The RBI released on Tuesday the gist of comments and suggestions received on the draft guidelines for ‘licensing of new banks in the private sector’, which were placed on its website on August 29, 2011. The RBI said it would take these suggestions / comments into account while finalising the guidelines.

There were suggestions that the time for dilution of promoter shareholding (to 40 per cent in the bank) should be increased from 2 years to 3-5 years. There were suggestions that the the process of dilution should be done in a staggered way over a period of 15 years. “Certain parties suggested that the schedule for dilution of promoters’ shareholding should be reckoned from the date of commencement of business instead of date of licensing of the bank,” said RBI.

On foreign shareholding in the bank, some institutions felt that it should not be restricted in the new banks and be permitted up to a level of 74 per cent. A few business houses, NBFCs and a federation felt that restricting foreign shareholding to 49 per cent for initial 5 years was not a deterrent. Further, a federation suggested that 5 per cent cap for non-resident individual/ group was passive and that it would be important to raise the limit from 5 per cent to 25 per cent to attract strategic investors and bring synergy in banking.

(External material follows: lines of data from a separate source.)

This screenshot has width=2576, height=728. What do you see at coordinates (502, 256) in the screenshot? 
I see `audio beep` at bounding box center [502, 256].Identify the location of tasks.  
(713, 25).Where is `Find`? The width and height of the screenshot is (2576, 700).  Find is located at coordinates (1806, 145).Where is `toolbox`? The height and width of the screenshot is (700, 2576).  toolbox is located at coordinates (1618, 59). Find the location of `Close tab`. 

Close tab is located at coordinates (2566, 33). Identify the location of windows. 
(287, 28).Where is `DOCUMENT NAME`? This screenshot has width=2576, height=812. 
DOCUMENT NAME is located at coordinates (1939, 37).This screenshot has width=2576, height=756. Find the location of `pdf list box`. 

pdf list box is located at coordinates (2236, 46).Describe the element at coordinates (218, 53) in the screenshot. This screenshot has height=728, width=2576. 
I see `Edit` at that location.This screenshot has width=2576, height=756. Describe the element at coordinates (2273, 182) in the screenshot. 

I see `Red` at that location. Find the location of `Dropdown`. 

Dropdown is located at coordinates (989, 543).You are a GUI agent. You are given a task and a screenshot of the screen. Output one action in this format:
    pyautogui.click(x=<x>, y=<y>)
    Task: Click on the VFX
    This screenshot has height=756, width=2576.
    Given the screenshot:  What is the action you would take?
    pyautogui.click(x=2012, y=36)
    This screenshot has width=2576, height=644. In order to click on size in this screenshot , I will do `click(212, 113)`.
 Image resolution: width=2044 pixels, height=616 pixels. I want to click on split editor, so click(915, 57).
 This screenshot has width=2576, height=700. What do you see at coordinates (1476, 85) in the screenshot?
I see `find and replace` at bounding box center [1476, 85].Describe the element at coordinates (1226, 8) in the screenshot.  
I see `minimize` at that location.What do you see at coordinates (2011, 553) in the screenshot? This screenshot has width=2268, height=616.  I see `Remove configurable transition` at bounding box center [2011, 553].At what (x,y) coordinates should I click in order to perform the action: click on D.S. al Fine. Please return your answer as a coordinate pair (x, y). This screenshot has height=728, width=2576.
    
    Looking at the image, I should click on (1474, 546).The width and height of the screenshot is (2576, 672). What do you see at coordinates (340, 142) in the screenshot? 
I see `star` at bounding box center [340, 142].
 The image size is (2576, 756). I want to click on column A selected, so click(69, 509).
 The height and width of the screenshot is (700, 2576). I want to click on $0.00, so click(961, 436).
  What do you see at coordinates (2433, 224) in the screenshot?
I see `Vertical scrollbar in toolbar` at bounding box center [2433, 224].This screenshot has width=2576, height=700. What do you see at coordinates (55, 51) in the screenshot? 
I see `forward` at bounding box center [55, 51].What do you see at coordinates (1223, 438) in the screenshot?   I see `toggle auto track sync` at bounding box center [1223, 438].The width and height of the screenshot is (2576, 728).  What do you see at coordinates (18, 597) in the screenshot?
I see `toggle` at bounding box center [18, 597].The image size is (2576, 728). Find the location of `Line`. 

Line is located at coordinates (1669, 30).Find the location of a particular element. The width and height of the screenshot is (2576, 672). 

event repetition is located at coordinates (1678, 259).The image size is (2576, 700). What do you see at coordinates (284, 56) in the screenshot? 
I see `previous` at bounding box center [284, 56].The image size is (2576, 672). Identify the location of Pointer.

The RBI said that some had suggested that the requirement of the non-operative holding company (NOHC) to be wholly-owned by the promoters might be revisited and diversified shareholding at the NOHC level be permitted to improve corporate governance and avoid regulatory overlap. Certain NBFCs also had suggested that existing non-operative investment/holding companies should be allowed to own / hold shares of the NOHC.